■ ACTION ITEM ■
Your task is to extract the lines from the one holding "This screenshot has height=600, width=431." through the end of the material. Set them down exactly and add nothing.

■ DATA TO USE ■
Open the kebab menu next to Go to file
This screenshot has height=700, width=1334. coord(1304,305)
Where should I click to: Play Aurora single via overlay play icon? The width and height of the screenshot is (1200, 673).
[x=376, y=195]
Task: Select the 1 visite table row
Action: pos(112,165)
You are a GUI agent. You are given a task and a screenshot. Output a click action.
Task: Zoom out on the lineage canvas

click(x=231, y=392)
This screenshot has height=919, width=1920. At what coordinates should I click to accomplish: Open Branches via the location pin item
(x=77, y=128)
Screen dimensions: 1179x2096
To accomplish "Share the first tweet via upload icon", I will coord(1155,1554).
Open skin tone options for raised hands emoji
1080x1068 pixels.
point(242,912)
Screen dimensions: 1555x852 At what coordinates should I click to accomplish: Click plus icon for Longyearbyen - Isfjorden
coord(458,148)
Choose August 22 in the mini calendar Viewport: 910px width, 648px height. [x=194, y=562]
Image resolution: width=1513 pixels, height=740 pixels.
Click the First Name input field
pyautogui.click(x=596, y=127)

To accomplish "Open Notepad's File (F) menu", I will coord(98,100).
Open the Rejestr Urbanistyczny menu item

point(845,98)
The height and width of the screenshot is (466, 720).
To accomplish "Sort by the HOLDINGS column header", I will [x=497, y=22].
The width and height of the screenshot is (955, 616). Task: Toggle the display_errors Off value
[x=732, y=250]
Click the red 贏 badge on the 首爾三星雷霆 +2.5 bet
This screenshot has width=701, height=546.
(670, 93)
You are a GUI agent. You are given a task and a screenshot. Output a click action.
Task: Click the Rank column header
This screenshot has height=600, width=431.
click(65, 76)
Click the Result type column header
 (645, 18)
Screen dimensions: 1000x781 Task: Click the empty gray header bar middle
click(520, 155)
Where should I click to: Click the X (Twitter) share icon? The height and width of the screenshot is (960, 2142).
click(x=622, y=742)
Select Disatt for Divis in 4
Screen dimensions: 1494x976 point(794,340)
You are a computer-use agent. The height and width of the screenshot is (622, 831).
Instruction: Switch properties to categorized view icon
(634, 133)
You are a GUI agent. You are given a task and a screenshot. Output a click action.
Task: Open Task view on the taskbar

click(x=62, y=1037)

■ OUTPUT FOR THIS TASK ■
This screenshot has height=600, width=431.
click(65, 76)
Click the Result type column header
 (645, 18)
Screen dimensions: 1000x781 Task: Click the empty gray header bar middle
click(520, 155)
Where should I click to: Click the X (Twitter) share icon? The height and width of the screenshot is (960, 2142).
click(x=622, y=742)
Select Disatt for Divis in 4
Screen dimensions: 1494x976 point(794,340)
You are a computer-use agent. The height and width of the screenshot is (622, 831).
Instruction: Switch properties to categorized view icon
(634, 133)
You are a GUI agent. You are given a task and a screenshot. Output a click action.
Task: Open Task view on the taskbar

click(x=62, y=1037)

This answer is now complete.